Daniel Silveira foi condenado, no ano de 2023, a oito anos e nove meses de prisão pelos crimes de tentativa de impedir o livre exercício dos poderes e coação no curso do processo ao proferir ofensas e ameaças contra os ministros do STF, incitando invasão à Corte e sugerindo agressões físicas aos ministros. Os crimes ocorreram em 2020 e 2021, através das redes sociais.
No caso, prevalece o voto do relator, ministro Alexandre de Moraes. Moraes apontou uma série de violações das condicionantes e teve o voto seguido por outros seis ministros — Flávio Dino, Dias Toffoli, Cármen Lúcia, Edson Fachin, Cristiano Zanin e Luís Roberto Barroso. Os demais ministros devem votar até o fim desta sexta-feira (28).

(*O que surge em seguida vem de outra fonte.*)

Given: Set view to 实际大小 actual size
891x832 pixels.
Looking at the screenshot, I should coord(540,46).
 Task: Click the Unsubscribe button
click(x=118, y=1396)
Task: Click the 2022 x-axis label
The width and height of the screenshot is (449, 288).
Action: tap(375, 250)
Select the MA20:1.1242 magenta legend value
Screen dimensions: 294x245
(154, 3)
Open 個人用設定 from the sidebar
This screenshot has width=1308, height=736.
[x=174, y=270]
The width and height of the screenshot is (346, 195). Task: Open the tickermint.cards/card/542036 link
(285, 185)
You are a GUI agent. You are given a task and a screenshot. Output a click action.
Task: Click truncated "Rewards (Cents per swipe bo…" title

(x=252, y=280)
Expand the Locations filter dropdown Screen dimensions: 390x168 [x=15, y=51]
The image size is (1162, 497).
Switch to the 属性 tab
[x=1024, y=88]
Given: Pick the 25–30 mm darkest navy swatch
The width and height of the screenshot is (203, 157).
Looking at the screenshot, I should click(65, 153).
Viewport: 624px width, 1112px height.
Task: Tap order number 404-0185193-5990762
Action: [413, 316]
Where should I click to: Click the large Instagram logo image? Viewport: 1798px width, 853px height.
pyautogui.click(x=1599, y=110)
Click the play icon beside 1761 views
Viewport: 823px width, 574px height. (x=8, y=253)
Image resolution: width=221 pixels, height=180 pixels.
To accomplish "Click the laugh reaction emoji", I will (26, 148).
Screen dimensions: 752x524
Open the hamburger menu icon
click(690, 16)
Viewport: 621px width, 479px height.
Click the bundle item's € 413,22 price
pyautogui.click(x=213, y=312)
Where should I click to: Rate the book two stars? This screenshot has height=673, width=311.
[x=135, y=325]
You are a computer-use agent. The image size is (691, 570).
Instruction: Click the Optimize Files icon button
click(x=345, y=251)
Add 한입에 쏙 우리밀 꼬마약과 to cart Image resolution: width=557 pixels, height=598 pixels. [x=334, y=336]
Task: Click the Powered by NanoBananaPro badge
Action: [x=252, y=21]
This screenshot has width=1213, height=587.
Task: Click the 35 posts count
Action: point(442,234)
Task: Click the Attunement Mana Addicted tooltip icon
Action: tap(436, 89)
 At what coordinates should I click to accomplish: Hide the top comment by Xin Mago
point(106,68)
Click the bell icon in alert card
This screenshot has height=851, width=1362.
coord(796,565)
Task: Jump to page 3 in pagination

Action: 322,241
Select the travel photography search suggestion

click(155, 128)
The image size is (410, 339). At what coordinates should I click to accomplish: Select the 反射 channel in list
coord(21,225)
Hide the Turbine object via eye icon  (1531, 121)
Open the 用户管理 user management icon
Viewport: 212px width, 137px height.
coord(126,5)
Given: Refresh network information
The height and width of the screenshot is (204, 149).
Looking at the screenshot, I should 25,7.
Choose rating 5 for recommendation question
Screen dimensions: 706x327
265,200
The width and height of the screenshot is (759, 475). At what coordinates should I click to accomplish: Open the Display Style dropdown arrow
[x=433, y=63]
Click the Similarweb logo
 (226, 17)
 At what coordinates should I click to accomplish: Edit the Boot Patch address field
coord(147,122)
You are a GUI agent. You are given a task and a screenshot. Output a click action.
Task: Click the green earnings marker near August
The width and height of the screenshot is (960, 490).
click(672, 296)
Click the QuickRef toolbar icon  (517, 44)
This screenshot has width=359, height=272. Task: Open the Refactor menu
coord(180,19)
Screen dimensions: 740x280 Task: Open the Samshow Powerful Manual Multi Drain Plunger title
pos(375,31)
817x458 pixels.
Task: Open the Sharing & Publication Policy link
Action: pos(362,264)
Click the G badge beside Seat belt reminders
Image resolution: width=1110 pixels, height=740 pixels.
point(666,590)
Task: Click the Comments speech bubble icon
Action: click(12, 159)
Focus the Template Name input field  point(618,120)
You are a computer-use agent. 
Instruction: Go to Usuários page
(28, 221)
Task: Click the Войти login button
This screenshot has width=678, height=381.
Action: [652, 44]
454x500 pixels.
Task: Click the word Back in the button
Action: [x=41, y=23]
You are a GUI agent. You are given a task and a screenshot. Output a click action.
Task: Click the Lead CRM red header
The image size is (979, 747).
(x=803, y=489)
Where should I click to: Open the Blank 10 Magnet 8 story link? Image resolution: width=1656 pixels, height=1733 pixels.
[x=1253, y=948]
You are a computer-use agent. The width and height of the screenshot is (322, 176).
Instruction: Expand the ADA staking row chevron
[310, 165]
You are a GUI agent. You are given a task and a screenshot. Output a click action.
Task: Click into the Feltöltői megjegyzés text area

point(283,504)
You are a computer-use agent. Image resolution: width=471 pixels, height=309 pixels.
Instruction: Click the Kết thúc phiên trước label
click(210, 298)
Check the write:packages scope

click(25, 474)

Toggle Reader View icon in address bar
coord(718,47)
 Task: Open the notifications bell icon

De acordo com o voto do relator do caso, Silveira manteve consigo um revólver, mesmo após determinação de entregar qualquer armamento à autoridade policial. Além disso, o ex-deputado também teria violado a ordem para ficar em casa, indo a um shopping e a um condomínio de Brasília, dentre outros locais. As violações ocorreram nos quatro dias seguintes à concessão do benefício.
Moraes detalhou que Silveira deve permanecer preso no regime semiaberto, “haja vista a demonstração inequívoca de descumprimento, em diversas oportunidades, das condições fixadas, sem que tenha o agravante ofertado qualquer argumentação minimamente plausível para tal, seja por meio de sua defesa técnica, seja durante a audiência de justificação”.
O ministro já havia negado, também no mês de março, o pedido de Silveira para passar o feriado de Páscoa com a família. Por estar submetido ao regime semiaberto, o ex-deputado teria direito ao benefício, mas Moraes entendeu que a violação das exigências para a liberdade condicional impediam a autorização da saída.